A lot or a little?
The parents' guide to what's in this game.
What parents need to know
Parents need to know Snake Pass is a downloadable 3D platformer game. There isn't much at all in the way of violence, save some deep crevasses and spike pits that the serpentine protagonist, Noodle, can tumble into, causing him to disappear and respawn. There's little in the way of any sort of story, and Noodle doesn't talk. He's just interested in exploring, collecting shiny things, and unlocking teleportation gates. Parents should note that while this game contains virtually no iffy content and its colorful visuals make it look like its targeted at kids, its core mechanic -- authentic snake physics -- results in some extremely challenging environment movement. Even seasoned platformer players could find themselves frustrated by the difficulty.
What's it about?
SNAKE PASS slides kids into the scaly body of Noodle, a brightly hued snake with googly eyes and a broad smile. He inhabits a colorful world broken into discrete levels, each composed of rocks, plants, ponds, and old ruins.
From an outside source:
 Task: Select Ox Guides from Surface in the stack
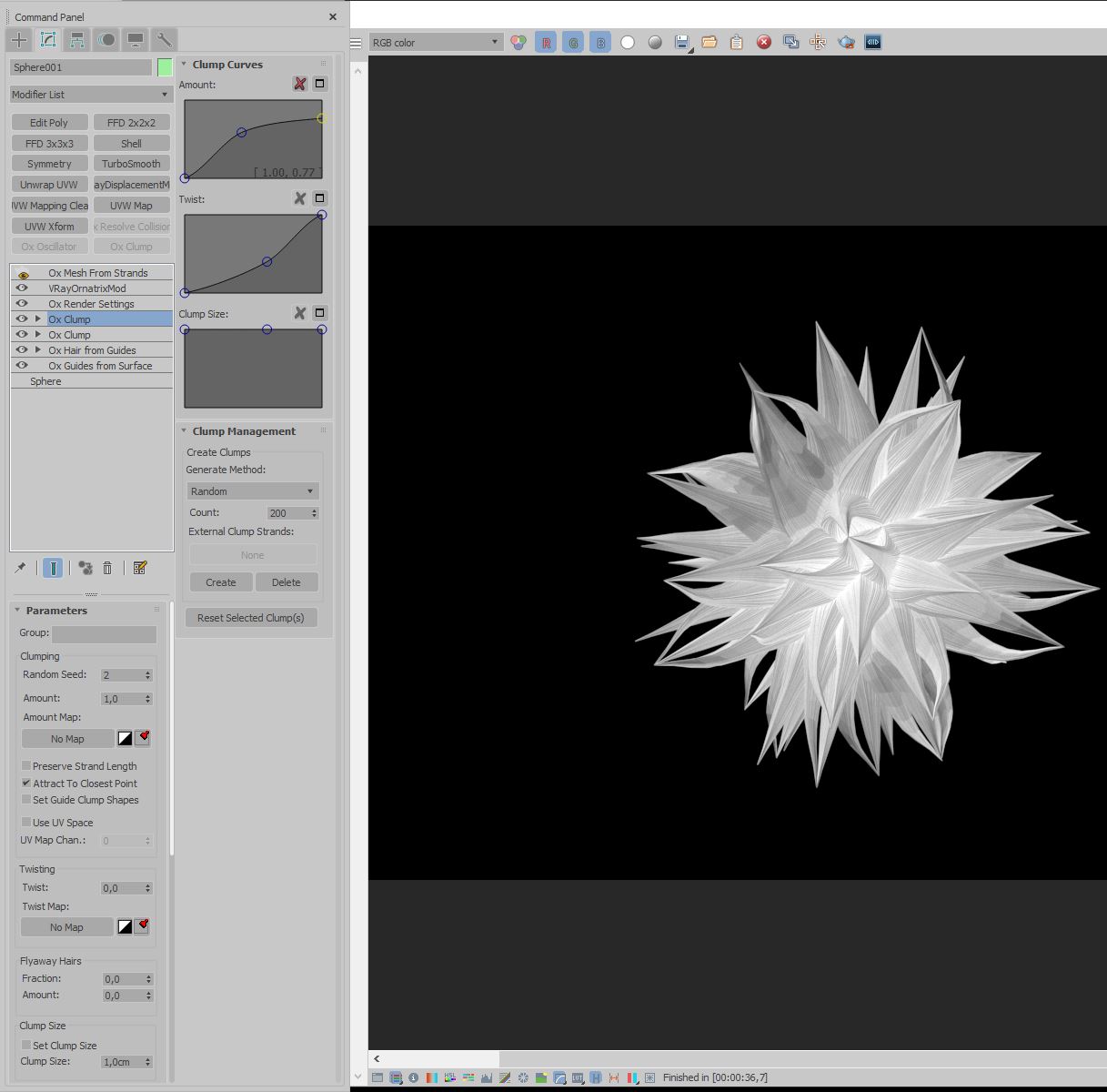(x=100, y=366)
Accompanied by his hummingbird companion, Doodle, Noodle slips through each stage searching for three types of collectibles: blue blobs, golden coins, and a trio of gemstones necessary to unlock a teleportation gate to the next level. The catch is that Noodle hasn't been anthropomorphized. He doesn't have arms or legs, and he doesn't even hop around on his tail. He slithers and slides. Mastering this form of movement, which requires controlling Noodle's head, wrapping him around and gripping bamboo poles for leverage, and rocking back and forth to generate momentum and speed both on land and in the water, is the real objective. As players get better, they can try a time-trial mode to pit their abilities -- and speed -- against others ranked on a global leaderboard.
Is it any good?
This game manages to break the traditional platform-jumping mold, but its controls and difficulty will only keep hard-core genre fans interested. If you've ever wanted to know what it's like to move like a snake, this is your chance, because Snake Pass' unique movement system is ingenious. The way Noodle twists around bamboo poles, slithers through the water, and constricts to grip objects both looks and feels wonderfully authentic. It's a one-of-a-kind experience -- a term rarely applied to video games, most of which tend to neatly fall into specific categories. But if no one's ever done authentic snake movement before, one can't help but wonder why that might be. The reason turns out to be pretty simple: Moving like a snake is really, really hard.
The first stage, which consists of little more than slithering down a stone path, makes it seem like the game will be a breeze. But in the levels that follow, players need to work out how to slither up and around complex networks of bamboo posts to reach higher areas. And you'll need to be wary of perilous drops and pits of spikes that will send Noodle back to the last spawn point -- and strip him of all recently gathered collectibles -- should he tumble into them. Success in some areas can be unexpectedly and extraordinarily difficult to achieve, requiring a dozen or more painstaking attempts. And an uncooperative camera doesn't help matters. Then there's the question of who the game is meant for. It looks and feels like it's for kids, but only the most tenacious of players -- young or old -- are likely to push through to the end. Snake Pass makes a bold and commendable attempt to give us a fresh and original interactive experience, but it's also an odd and stubbornly tough little game with an undefined audience.
Talk to your kids about ...
Families can talk about screen time. Snake Pass is broken into levels which -- assuming they don't prove too tough or frustrating -- shouldn't take longer than perhaps 15 or 20 minutes each to finish, so how many such levels do you think would make up a satisfying play session?
Talk about tenacity. When you take on a hard job, do you focus on what comes during or after completing the task at hand? In other words, does the satisfaction come from accomplishing something challenging or in a potential reward at the end?